The Universal Credit, which aims to combine different benefits into a single payment, is Iain Duncan Smith's flagship policy, aiming to ensure everyone is better off in a job.

But a devastating report from the public spending watchdog has said it has been beset by "weak management, ineffective control and poor governance".

Labour accused Duncan Smith, the work and pensions secretary, of "cover-up after cover-up" to try to hide the shambles.

Cabinet minister Francis Maude defended the "brilliant" scheme, and insisted it was working.

But the National Audit Office said the government had embarked on the flagship project without knowing how it would work.

Universal Credit is due to replace a bundle of means-tested benefits by 2017, with the department estimating it will save £38 billion in administration, fraud and error costs by 2023.

But pilots have been scaled back and delayed, and a former Olympics executive was drafted in earlier this year to "reset" the programme.

The NAO said the Government had not achieved "value for money" on its spending up to the end of April.

Of the £303 million spent on IT, £34 million had been written off and the systems still had "limited functionality".

"Throughout the programme the Department has lacked a detailed view of how Universal Credit is meant to work," the report said.

"The Department was warned repeatedly about the lack of a detailed 'blueprint', 'architecture' or 'target operating model' for Universal Credit."

The auditors found the IT system could not identify potentially fraudulent claims, meaning manual checks were needed on claims and payments. "Such checks will not be feasible or adequate once the system is running nationally," they

added.

The report added: "Delays to the roll-out will reduce the expected benefits of reform and - if the Department maintains a 2017 completion date - increase risks by requiring the rapid migration of a large volume of claimants."

Public Accounts Committee chair Margaret Hodge said: "If the Department doesn't get its act together, we could be on course for yet another catastrophic government IT failure."

Shadow work and pensions secretary Liam Byrne said: "Universal Credit is a titanic-sized IT disaster which Iain Duncan Smith has tried to hide with cover-up after cover-up.

"Mr Duncan Smith swore blind this benefit shake-up was fine. Now we learn he has completely lost control of his department at a potential cost of hundreds of millions of pounds.

Speaking on the Today programme on Thursday morning, Duncan Smith insisted the project would be delivered on time and one budget, and said: "I could have written this report myself".

A DWP spokesman pointed out that the assessment did not cover the progress that had been made since April.

"Universal Credit is a major and complex reform that will transform the welfare state and we are committed to delivering it on time by 2017 and within budget," he said.

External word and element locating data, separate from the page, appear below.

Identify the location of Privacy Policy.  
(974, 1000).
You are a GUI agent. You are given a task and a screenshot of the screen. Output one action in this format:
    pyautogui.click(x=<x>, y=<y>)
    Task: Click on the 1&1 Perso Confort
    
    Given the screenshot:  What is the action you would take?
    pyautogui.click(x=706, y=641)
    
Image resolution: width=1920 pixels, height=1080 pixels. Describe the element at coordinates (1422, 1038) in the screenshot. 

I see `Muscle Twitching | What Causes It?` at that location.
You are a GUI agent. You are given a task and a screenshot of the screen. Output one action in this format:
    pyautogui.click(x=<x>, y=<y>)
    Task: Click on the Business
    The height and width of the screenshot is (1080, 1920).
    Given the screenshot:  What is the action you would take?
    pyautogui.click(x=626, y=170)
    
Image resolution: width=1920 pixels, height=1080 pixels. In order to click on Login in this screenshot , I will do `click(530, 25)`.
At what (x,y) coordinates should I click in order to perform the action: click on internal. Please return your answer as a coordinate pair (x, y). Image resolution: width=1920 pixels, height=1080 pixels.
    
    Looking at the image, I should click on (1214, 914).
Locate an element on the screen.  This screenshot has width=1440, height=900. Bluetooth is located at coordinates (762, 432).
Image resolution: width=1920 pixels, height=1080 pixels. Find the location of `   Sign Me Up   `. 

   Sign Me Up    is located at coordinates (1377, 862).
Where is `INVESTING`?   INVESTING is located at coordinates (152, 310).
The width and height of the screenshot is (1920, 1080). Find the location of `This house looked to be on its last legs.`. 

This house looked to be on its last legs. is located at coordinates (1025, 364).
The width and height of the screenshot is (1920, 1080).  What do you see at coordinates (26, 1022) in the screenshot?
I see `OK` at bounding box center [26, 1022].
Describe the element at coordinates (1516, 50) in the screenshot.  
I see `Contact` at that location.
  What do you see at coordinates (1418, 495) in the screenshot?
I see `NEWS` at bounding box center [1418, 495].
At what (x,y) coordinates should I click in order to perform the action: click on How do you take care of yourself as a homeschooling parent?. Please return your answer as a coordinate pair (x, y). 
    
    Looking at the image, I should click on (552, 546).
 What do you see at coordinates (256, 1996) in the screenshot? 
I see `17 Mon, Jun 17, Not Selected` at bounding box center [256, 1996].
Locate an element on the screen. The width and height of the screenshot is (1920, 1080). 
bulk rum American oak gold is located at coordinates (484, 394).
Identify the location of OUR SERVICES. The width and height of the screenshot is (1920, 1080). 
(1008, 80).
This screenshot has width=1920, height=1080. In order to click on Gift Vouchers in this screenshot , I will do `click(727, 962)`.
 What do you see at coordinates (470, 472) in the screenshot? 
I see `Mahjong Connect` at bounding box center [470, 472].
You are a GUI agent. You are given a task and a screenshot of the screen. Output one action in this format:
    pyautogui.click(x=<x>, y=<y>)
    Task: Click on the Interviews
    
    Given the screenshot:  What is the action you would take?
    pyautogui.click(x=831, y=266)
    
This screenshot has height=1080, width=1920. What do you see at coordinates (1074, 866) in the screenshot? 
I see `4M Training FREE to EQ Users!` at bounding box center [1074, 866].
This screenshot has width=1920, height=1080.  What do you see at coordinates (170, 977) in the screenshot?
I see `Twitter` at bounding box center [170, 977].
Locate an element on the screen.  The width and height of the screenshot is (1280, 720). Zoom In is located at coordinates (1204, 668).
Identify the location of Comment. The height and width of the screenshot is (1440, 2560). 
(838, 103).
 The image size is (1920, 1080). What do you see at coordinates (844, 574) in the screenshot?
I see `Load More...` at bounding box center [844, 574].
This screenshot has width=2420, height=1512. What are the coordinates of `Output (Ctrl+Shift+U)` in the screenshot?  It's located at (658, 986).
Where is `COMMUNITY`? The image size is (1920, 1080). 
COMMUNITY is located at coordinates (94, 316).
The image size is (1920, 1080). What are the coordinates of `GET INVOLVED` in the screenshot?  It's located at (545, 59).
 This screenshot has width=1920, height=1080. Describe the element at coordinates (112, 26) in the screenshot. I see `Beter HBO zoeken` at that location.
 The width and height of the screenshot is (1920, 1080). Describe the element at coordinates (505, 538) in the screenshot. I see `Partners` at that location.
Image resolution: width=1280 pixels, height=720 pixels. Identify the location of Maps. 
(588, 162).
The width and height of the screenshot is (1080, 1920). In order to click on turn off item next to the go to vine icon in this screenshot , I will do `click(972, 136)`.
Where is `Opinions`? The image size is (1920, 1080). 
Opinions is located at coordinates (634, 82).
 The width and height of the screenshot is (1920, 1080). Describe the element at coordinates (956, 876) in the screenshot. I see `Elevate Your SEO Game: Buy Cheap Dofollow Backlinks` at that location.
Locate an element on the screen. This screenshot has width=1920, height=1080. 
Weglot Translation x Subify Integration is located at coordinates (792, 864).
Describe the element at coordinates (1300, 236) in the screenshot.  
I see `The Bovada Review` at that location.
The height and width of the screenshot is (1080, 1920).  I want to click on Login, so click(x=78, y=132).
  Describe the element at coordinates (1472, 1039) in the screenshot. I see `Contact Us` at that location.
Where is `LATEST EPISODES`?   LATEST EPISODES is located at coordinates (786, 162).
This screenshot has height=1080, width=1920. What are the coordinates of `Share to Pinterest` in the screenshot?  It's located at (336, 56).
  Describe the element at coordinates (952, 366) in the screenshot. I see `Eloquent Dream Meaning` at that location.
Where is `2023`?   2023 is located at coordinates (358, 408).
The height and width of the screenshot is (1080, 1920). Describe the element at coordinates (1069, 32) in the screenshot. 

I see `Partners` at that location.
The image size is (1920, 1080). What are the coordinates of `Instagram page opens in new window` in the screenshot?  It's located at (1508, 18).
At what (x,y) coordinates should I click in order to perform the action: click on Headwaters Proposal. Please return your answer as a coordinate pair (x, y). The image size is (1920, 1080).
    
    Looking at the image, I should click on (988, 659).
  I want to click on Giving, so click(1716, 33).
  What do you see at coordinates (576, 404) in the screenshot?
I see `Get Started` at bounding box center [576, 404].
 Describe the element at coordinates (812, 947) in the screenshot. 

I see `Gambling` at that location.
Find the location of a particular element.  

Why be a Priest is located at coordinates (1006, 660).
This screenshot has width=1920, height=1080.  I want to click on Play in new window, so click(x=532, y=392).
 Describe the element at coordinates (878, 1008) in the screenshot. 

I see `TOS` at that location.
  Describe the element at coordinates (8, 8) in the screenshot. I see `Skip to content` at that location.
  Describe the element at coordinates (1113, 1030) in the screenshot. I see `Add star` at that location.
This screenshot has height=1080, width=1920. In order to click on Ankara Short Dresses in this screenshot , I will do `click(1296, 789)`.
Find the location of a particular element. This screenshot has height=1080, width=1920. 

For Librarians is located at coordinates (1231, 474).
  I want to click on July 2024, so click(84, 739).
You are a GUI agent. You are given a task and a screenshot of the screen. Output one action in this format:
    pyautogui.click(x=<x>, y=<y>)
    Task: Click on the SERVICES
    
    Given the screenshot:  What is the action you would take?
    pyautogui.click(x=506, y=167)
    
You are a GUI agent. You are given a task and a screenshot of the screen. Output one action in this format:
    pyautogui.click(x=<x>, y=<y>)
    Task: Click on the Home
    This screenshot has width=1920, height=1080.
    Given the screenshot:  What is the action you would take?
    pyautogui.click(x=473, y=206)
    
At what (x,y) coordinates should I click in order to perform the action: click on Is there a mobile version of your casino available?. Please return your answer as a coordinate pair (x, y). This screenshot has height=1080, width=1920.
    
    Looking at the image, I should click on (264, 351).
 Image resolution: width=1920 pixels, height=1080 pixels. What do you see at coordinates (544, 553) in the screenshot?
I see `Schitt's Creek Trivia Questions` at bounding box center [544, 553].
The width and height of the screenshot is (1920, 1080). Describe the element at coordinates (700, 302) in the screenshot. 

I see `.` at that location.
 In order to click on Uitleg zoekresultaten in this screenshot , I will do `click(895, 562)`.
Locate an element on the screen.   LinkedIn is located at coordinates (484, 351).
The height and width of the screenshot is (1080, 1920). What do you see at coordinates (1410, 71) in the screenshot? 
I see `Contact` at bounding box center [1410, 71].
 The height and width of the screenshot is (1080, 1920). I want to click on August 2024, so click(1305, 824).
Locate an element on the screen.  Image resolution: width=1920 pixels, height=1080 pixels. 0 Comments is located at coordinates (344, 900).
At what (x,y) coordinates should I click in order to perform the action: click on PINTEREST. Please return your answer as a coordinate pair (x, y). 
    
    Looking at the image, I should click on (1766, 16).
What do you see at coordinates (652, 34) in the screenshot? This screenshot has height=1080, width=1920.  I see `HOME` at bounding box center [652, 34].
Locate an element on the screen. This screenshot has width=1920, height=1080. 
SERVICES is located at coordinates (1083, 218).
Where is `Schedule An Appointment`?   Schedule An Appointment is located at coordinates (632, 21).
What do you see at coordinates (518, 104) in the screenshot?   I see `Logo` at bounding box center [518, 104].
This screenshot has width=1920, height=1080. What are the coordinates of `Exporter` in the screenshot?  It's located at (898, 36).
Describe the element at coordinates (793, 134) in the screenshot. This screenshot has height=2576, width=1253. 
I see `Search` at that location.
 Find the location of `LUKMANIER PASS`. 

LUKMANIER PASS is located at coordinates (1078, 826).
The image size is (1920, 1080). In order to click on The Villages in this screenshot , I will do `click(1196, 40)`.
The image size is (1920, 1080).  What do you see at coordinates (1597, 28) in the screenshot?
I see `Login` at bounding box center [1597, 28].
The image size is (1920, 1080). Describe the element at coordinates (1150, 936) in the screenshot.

"The report does not cover the significant developments we've made since April including the go-live in Greater Manchester, our progress on the IT challenge, the latest plans for expansion from October, or the fact that we brought in two of the country's leading project management experts to lead UC.

As well as the administration of the ambitious switch, fears have also been raised about the impact on vulnerable claimants.

Payments will be made monthly, rather than weekly, which has been criticised by charities.

Citizens Advice chief executive Gillian Guy said: "Even as Universal Credit is being rolled out, we still do not know what support will be put in place to help people to move on to the new system."